Elies slacked his jaw at him. His arms were stiff as stone, and as were his legs; what nerve the old man had to expect more from him. At least he’s not kicking my arse, he thought.
The young man twirled his staff, ready to strike the air again before it fell to his feet. He bent and lifted his head mid-reach at the sound of approaching footsteps, lowering his brow when the shadowy outline burst from the brush.
He looks familiar, Elies thought as the figure stepped closer.
Blue armor, brown hair tied back in a bun, a jaw sharp enough to cut a man in half, and cobalt eyes that held a dangerous light. Another man stepped out behind him, one garbed in red steel from head to toe with two behemoth-sized blades on his back.
“Chestplate!” Elies gasped. “Yarrow!” He looked upon the old adventurer with wide eyes. “Those men, they’re—”
“Shadowhands,” Yarrow said, his voice even, but the look on his face was black. “So Reina’s song hadn’t hexed me that night. I had hoped it had.”
Elies cocked an eyebrow at him. “Shadowhands?” he asked. “Why would Shadowhands be…?”
“Naranin!” Chestplate strutted as if walking on air, a smug grin lifting his face. “How I’ve missed you!”
Elies frowned. His brow twitched. “Naranin?”
“His real name, Lightweight!” Chestplate smiled fondly at him like he was an old friend, but the glint in his eyes made him shiver. “The old man loves his secrets, didn’t you know? You could say I’m their biggest secret–a shadow of his past if you will.”
“You’re a plague! A disease and nothing more!” Ashencrane took her place at Yarrow’s side, affixing the auburn-haired adventurer with a cold stare.
Chestplate snorted. “Ashencrane,” he said warmly. “Even in your old age, you’re still a bitch.” A scowl replaced his smile. “Honestly, Naranin…how long did you think you could hide behind her?” He shot Elies and Ilta a quick glance. “Behind these insects before I found you?”
Lightning zipped across the night sky when Chestplate unsheathed his sword, lighting up the sky like fireworks. “I have to commend that boy and that knife-eared girlfriend of his,” he began. “Keeping those two around led me here like I thought it would. And this time, old friend, I’ll be taking more than an arm and an eye.”
Elies’ stomach turned to knots, and he widened his eyes. He had hoped that boy and girl weren’t who he thought they were, but he knew better. Flames lapped at his fingers and palms, heating the staff in his hands. “Where are they?” he blurted out.
Chestplate looked him up and down as if he had no right to speak. “Who cares? Perhaps they met the same fate as your village.”
Elies followed Chestplate’s gaze as he turned his head. The flames’ roaring was faint, but towers of smoke rose from behind the trees, staining the horizon red. His heart raced, and a lump formed in his throat.
“Bastard!” Elies roared. He lunged forward only for a set of hands to clamp around his waist and freeze him in place.

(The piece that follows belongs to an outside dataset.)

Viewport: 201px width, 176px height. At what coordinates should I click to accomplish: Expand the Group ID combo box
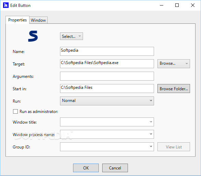pos(107,147)
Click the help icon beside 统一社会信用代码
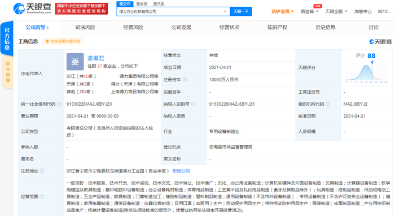 pos(59,104)
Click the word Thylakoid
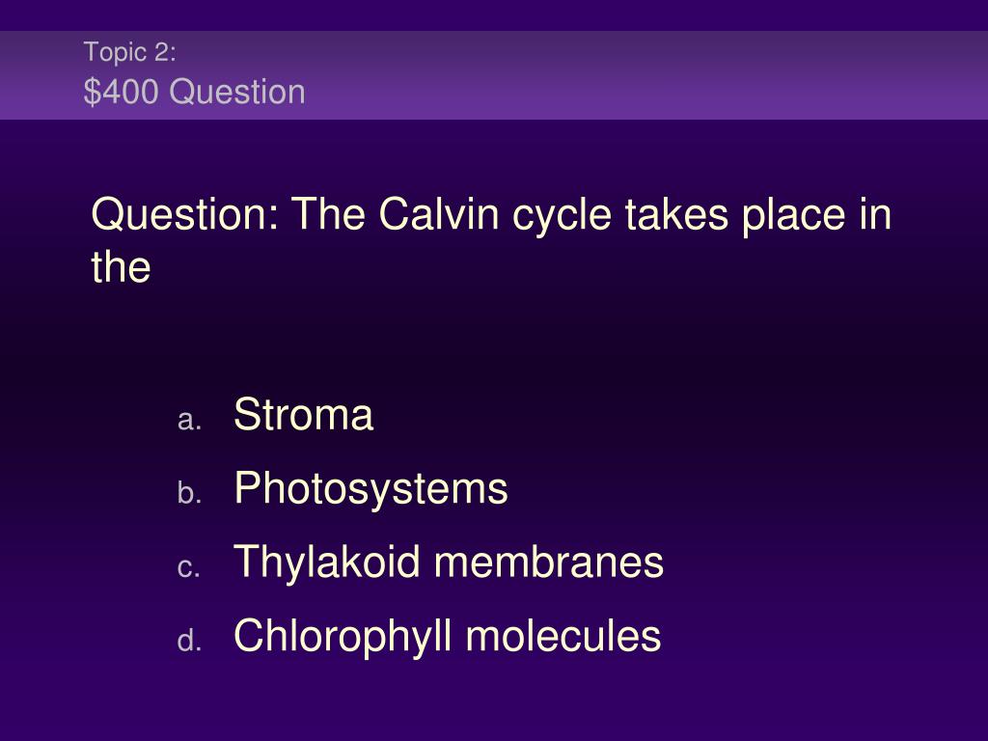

“Idiot!” Ilta huffed. She yanked him by the back of his tunic and he didn’t resist, though he shot Chestplate a look fiery enough to blind him.
Yarrow tapped his staff furiously, water coiling around it. He clenched his jaw and looked at Elies from the corner of his eye. “Gods damn it all, I should’ve known your fool brother would do such a thing…” His eye met Ashencrane’s next. “But does Haze not know a devil when she sees one?”
“The gods are the real devils,” Amarant scoffed. He twirled his sword and cut his eyes at Elies and Ilta. “Lightweight! Harlot! Step away from him now!”
“Ashencrane, grab them and go!” Yarrow demanded.
Elies and Ilta gasped in unison when Ashencrane dropped her cane and bundled them in her arms like sacks of clothes. With a nod, she turned on her heel and ran.
Lightning, ice shards, and rain fell upon them, following the layered uttering of spells. Burning the horizon were violet, ice blue, and prismatic flashes of light that faded from Elies’ view when Ashencrane scurried into the trees.
The old crone’s gait didn’t slow, nor did she loosen her grip even as towers of lightning shot from the charcoal-colored clouds overhead. Rows of trees split into two with each strike while the wind scattered bits of flames at their feet.
The sky roared, and another violet-colored bolt of lightning rained before them, splitting the ground in two.
“Bollocks!” Ashencrane spat, skidding to a stop.
The ground cracked and shifted, causing Ashencrane to fall, the woman dropping Elies and Ilta.
Elies rolled away, digging his hands into the earth only to fall to his knees. Ilta was just across from him, her eyes wide as she called his name.
“Damn!” Elies grunted, his legs straining as he tried to move towards her.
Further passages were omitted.